#### INFORMATION PROVIDED ####

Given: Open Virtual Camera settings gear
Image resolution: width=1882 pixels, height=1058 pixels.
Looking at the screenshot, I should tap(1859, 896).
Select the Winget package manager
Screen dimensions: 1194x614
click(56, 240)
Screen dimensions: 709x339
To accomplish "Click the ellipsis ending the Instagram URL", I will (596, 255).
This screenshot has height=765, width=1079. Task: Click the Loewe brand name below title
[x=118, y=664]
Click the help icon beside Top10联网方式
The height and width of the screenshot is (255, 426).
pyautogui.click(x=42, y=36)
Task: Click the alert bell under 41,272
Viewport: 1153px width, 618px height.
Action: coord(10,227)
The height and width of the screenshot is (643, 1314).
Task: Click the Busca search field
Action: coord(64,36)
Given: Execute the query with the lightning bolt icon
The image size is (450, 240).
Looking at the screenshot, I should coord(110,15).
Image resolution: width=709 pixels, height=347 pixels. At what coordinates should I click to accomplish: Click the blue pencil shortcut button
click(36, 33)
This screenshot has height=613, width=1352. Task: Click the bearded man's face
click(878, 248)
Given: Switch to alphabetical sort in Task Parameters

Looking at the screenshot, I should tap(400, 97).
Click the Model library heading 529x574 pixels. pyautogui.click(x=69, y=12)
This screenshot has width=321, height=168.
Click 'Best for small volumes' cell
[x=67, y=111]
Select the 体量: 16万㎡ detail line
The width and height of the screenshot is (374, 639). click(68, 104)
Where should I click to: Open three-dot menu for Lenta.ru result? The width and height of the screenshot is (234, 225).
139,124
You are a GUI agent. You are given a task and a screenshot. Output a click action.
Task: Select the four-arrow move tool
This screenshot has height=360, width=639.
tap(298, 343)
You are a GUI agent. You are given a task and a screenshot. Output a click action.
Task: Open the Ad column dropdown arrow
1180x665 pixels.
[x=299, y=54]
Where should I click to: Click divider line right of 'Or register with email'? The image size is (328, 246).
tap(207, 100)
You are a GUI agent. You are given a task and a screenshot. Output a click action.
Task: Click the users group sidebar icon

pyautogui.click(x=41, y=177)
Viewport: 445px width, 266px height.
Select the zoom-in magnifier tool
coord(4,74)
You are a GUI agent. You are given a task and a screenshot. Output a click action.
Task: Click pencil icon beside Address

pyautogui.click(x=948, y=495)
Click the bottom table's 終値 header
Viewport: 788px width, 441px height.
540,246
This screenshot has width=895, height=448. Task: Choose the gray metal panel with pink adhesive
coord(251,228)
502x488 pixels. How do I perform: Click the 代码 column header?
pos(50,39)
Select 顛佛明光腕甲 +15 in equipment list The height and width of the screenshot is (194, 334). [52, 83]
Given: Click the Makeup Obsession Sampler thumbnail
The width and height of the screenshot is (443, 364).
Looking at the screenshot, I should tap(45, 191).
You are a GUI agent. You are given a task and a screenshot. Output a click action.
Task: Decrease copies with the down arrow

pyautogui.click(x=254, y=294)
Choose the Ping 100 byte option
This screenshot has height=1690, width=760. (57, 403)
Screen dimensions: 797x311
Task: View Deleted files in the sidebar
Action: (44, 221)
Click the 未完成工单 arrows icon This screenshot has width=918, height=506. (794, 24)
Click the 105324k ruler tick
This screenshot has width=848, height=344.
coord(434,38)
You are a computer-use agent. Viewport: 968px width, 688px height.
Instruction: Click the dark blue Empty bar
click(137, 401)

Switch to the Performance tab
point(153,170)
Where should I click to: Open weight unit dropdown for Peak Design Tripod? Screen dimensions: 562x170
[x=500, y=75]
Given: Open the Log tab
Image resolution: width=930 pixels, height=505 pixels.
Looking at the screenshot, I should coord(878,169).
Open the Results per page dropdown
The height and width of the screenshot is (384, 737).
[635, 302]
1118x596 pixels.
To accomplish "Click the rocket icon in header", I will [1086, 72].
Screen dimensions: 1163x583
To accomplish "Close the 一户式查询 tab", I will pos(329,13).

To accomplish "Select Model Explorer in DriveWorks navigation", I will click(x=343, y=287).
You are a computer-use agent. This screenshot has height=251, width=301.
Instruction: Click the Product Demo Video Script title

####

» TASK OBJECTIVE
Exactly the lines from the one containing "You are a computer-use agent. This" through the end of the listing above, inclusive, are to be written out, and no others.

» TASK ANSWER
You are a computer-use agent. This screenshot has height=251, width=301.
Instruction: Click the Product Demo Video Script title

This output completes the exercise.